Suspension temporaire des actions du mouvement GenZ 212
Le collectif GenZ 212, composé de jeunes et fort d’environ 200 000 membres sur Discord, a annoncé samedi la suspension de ses rassemblements prévus ce week-end, peu après le discours du roi Mohammed VI appelant à accélérer les réformes sociales, notamment dans les domaines de la santé et de l’éducation.
Une pause stratégique pour préparer une prochaine phase
Selon le mouvement, cette pause est « une étape stratégique visant à renforcer l’organisation et la coordination », afin que la prochaine phase soit « plus efficace et plus influente ». Le collectif réaffirme que ses revendications restent inchangées et appelle à la reddition de comptes des responsables « corrompus » face à la dégradation des conditions sociales et économiques.
Le collectif précise qu’un nouvel appel à la mobilisation sera publié samedi et que la prochaine manifestation serait dirigée contre le gouvernement et les personnes qu’ils estiment entraver les aspirations du peuple marocain.
Contexte et cadre du mouvement
Depuis le 27 septembre, GenZ 212 organise quasi quotidiennement des rassemblements à travers le Maroc, réunissant des groupes de dizaines à des centaines de participants.

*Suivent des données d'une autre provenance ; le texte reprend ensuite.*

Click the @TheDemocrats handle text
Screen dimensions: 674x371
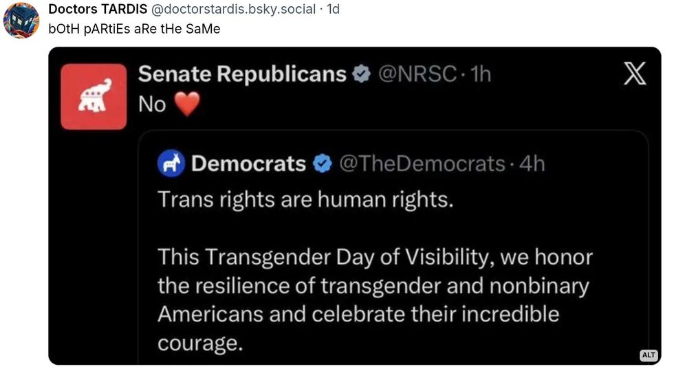[x=422, y=164]
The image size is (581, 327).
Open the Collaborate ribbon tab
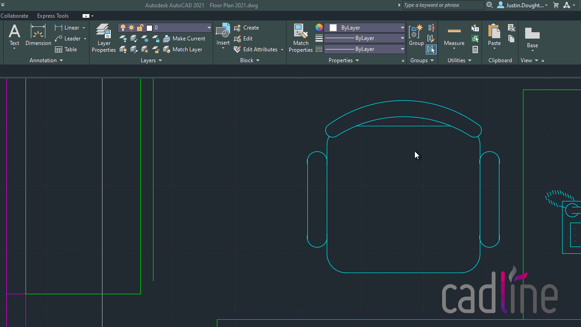(15, 16)
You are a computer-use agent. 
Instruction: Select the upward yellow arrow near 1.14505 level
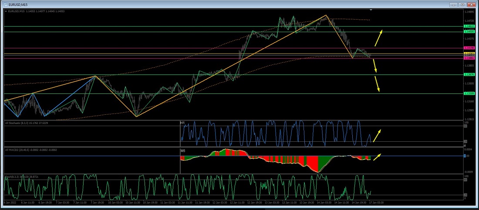coord(379,37)
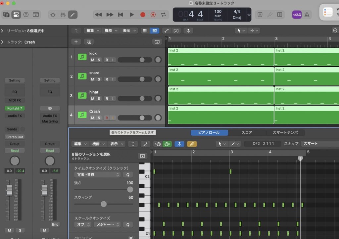Click the metronome icon
The image size is (339, 239).
307,15
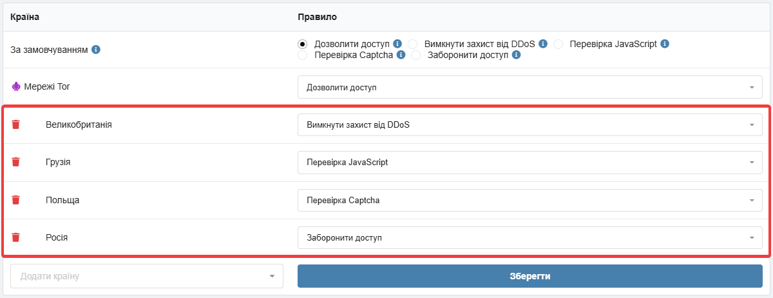The width and height of the screenshot is (773, 298).
Task: Expand the rule dropdown for Росія
Action: click(530, 237)
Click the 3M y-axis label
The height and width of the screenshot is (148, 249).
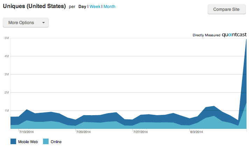coord(6,74)
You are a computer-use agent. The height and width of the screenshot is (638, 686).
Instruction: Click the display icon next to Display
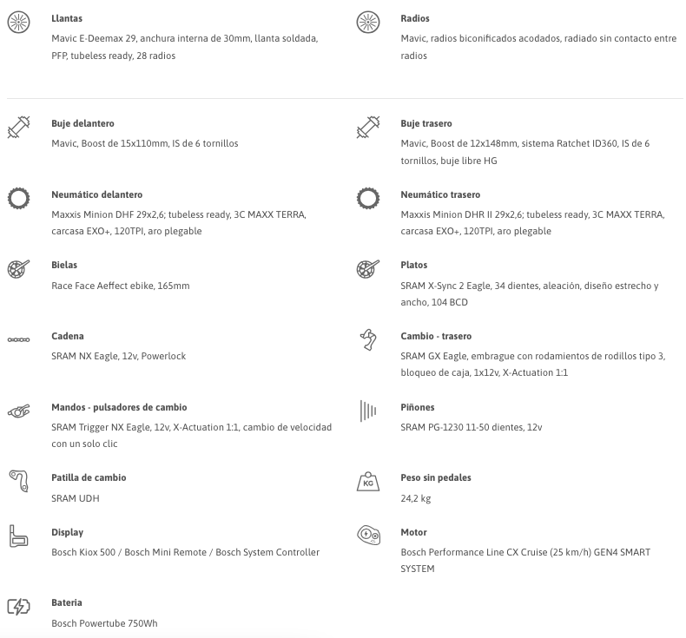18,536
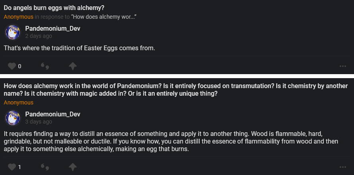Click Pandemonium_Dev avatar on second answer
The width and height of the screenshot is (354, 175).
pos(12,118)
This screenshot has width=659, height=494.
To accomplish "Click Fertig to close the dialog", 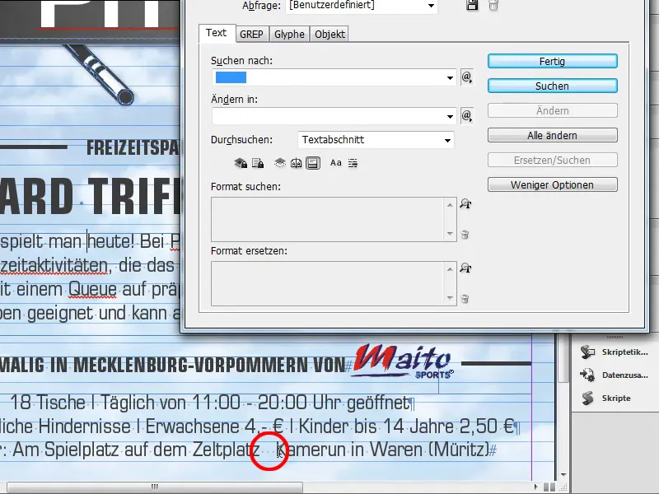I will tap(552, 61).
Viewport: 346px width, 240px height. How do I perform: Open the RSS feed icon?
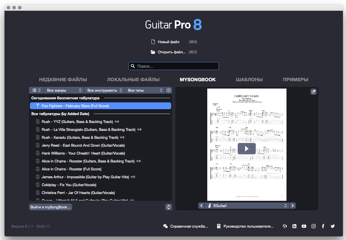click(294, 226)
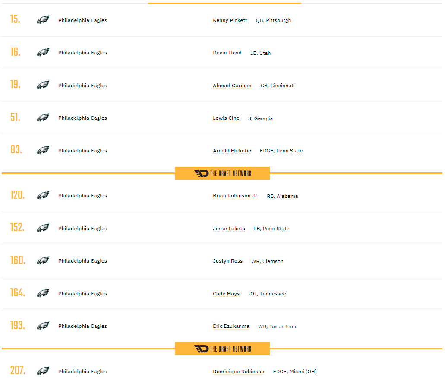Click the Eagles logo beside pick 83
This screenshot has width=445, height=378.
pyautogui.click(x=43, y=150)
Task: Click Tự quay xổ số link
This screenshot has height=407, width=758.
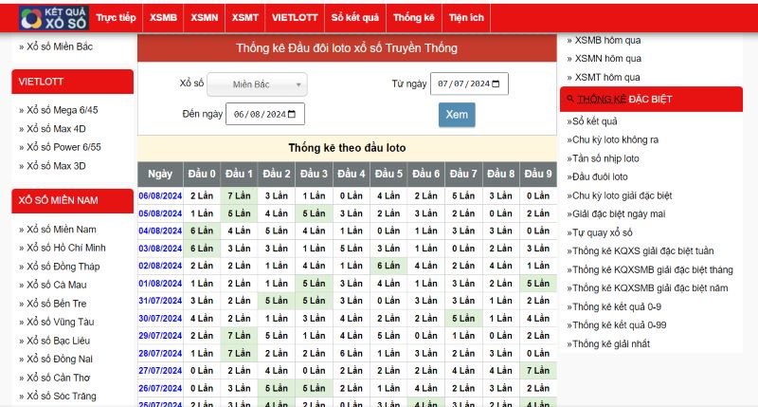Action: pos(602,232)
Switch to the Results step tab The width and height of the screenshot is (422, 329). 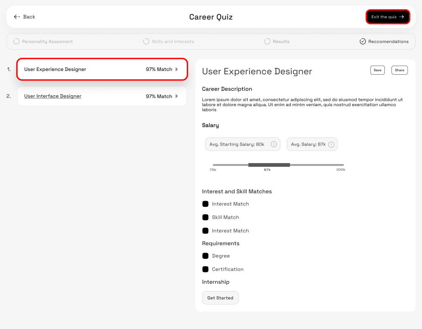[281, 42]
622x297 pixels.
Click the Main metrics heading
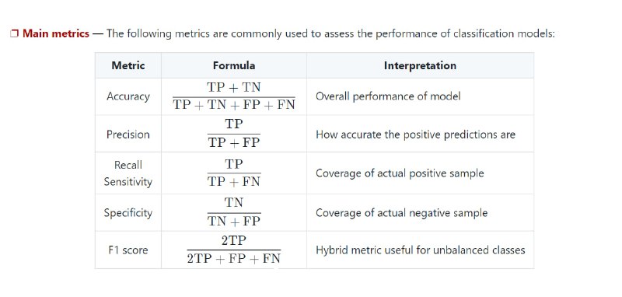[55, 33]
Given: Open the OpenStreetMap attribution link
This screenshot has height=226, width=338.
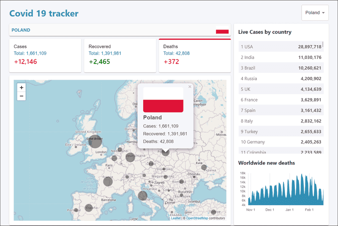Looking at the screenshot, I should tap(197, 218).
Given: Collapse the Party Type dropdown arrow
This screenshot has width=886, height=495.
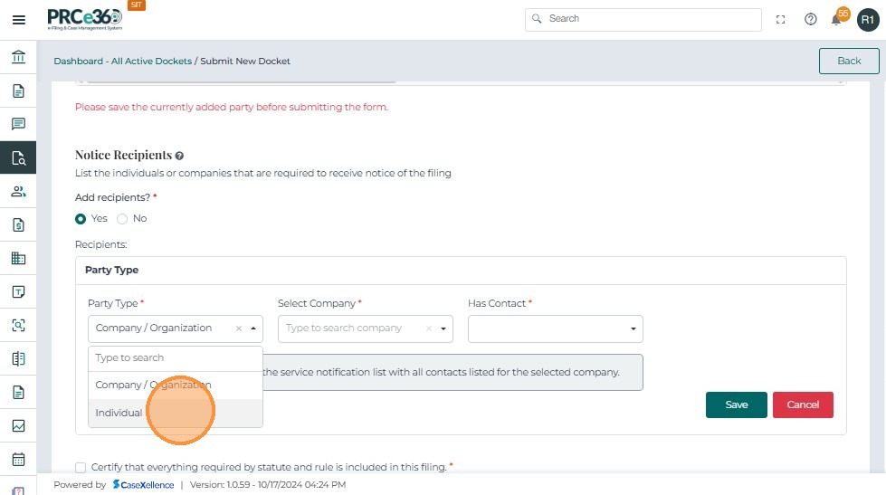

Le mouvement est né après le décès, à l’hôpital public d’Agadir, de huit femmes enceintes admises pour des césariennes. Délibérément indépendant des partis politiques et des organisations syndicales, il s’est adressé directement au roi Mohammed VI pour exposer ses revendications.
Perspectives et contexte social
Vendredi, lors de l’ouverture de la session parlementaire d’automne, le roi a exhorté le gouvernement à accélérer les programmes de développement, notamment dans l’éducation et la santé, sans revenir explicitement sur les manifestations de jeunes. Il a assuré que le Maroc avançait vers une plus grande justice sociale et territoriale et a invité l’exécutif à accorder une attention particulière aux régions en situation de grande précarité.
Les inégalités sociales demeurent un défi majeur dans le pays, avec des disparités régionales marquées et un écart persistant entre les secteurs public et privé.